Exercise aim
Reproduce the records below exactly as shown.

-- Opening Marker --

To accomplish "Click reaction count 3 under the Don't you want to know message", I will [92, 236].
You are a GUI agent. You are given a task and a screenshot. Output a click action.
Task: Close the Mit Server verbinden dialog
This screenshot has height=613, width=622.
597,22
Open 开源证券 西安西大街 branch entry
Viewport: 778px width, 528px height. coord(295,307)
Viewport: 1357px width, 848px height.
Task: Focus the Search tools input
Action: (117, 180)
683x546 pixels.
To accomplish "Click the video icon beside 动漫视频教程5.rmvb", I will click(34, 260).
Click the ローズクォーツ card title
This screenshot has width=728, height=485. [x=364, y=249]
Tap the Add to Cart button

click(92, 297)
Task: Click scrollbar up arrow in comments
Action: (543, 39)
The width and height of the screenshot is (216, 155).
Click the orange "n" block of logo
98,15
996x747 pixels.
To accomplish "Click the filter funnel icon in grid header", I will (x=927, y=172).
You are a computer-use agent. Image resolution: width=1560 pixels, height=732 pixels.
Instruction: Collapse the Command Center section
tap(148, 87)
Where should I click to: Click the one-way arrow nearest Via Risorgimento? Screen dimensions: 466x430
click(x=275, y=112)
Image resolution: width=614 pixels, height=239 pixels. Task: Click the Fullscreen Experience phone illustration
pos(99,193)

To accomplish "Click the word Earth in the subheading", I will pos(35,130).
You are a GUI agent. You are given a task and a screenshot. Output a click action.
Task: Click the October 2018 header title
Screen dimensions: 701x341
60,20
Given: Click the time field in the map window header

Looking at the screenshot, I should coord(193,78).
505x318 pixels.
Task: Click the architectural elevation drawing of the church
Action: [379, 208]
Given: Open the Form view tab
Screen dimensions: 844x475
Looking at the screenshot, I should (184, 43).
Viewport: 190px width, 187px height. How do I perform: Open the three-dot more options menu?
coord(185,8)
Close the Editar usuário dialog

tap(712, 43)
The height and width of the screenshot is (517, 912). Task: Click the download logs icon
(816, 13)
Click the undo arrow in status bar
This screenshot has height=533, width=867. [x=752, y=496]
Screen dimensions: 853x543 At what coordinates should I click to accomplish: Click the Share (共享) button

-- Closing Marker --

Output of the task
To accomplish "Click reaction count 3 under the Don't you want to know message", I will [92, 236].
You are a GUI agent. You are given a task and a screenshot. Output a click action.
Task: Close the Mit Server verbinden dialog
This screenshot has height=613, width=622.
597,22
Open 开源证券 西安西大街 branch entry
Viewport: 778px width, 528px height. coord(295,307)
Viewport: 1357px width, 848px height.
Task: Focus the Search tools input
Action: (117, 180)
683x546 pixels.
To accomplish "Click the video icon beside 动漫视频教程5.rmvb", I will click(34, 260).
Click the ローズクォーツ card title
This screenshot has width=728, height=485. [x=364, y=249]
Tap the Add to Cart button

click(92, 297)
Task: Click scrollbar up arrow in comments
Action: (543, 39)
The width and height of the screenshot is (216, 155).
Click the orange "n" block of logo
98,15
996x747 pixels.
To accomplish "Click the filter funnel icon in grid header", I will (x=927, y=172).
You are a computer-use agent. Image resolution: width=1560 pixels, height=732 pixels.
Instruction: Collapse the Command Center section
tap(148, 87)
Where should I click to: Click the one-way arrow nearest Via Risorgimento? Screen dimensions: 466x430
click(x=275, y=112)
Image resolution: width=614 pixels, height=239 pixels. Task: Click the Fullscreen Experience phone illustration
pos(99,193)

To accomplish "Click the word Earth in the subheading", I will pos(35,130).
You are a GUI agent. You are given a task and a screenshot. Output a click action.
Task: Click the October 2018 header title
Screen dimensions: 701x341
60,20
Given: Click the time field in the map window header

Looking at the screenshot, I should coord(193,78).
505x318 pixels.
Task: Click the architectural elevation drawing of the church
Action: [379, 208]
Given: Open the Form view tab
Screen dimensions: 844x475
Looking at the screenshot, I should (184, 43).
Viewport: 190px width, 187px height. How do I perform: Open the three-dot more options menu?
coord(185,8)
Close the Editar usuário dialog

tap(712, 43)
The height and width of the screenshot is (517, 912). Task: Click the download logs icon
(816, 13)
Click the undo arrow in status bar
This screenshot has height=533, width=867. [x=752, y=496]
Screen dimensions: 853x543 At what coordinates should I click to accomplish: Click the Share (共享) button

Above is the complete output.